:: Data extract ::
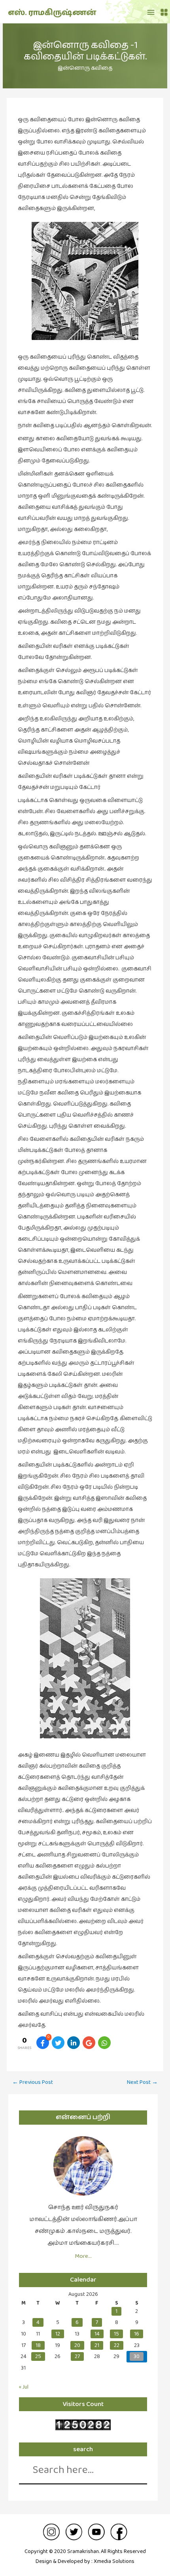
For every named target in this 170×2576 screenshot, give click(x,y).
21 (96, 2345)
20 (77, 2345)
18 (38, 2345)
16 (136, 2334)
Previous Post (32, 2082)
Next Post (142, 2082)
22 (116, 2345)
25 (38, 2356)
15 (116, 2334)
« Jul (23, 2387)
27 (77, 2356)
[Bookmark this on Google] (89, 2042)
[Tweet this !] (58, 2042)
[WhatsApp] (104, 2042)
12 (57, 2334)
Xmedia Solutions (114, 2561)
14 (97, 2334)
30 (137, 2356)
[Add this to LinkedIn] (73, 2042)
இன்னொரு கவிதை (85, 68)
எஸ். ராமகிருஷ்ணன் (52, 12)
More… (83, 2256)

:: Assignment ::
When copying the listing, skip the pictures and keep each line exactly as written.

:: Expected answer ::
For every named target in this 170×2576 screenshot, give click(x,y).
21 (96, 2345)
20 (77, 2345)
18 (38, 2345)
16 (136, 2334)
Previous Post (32, 2082)
Next Post (142, 2082)
22 (116, 2345)
25 (38, 2356)
15 (116, 2334)
« Jul (23, 2387)
27 (77, 2356)
[Bookmark this on Google] (89, 2042)
[Tweet this !] (58, 2042)
[WhatsApp] (104, 2042)
12 (57, 2334)
Xmedia Solutions (114, 2561)
14 (97, 2334)
30 (137, 2356)
[Add this to LinkedIn] (73, 2042)
இன்னொரு கவிதை (85, 68)
எஸ். ராமகிருஷ்ணன் (52, 12)
More… (83, 2256)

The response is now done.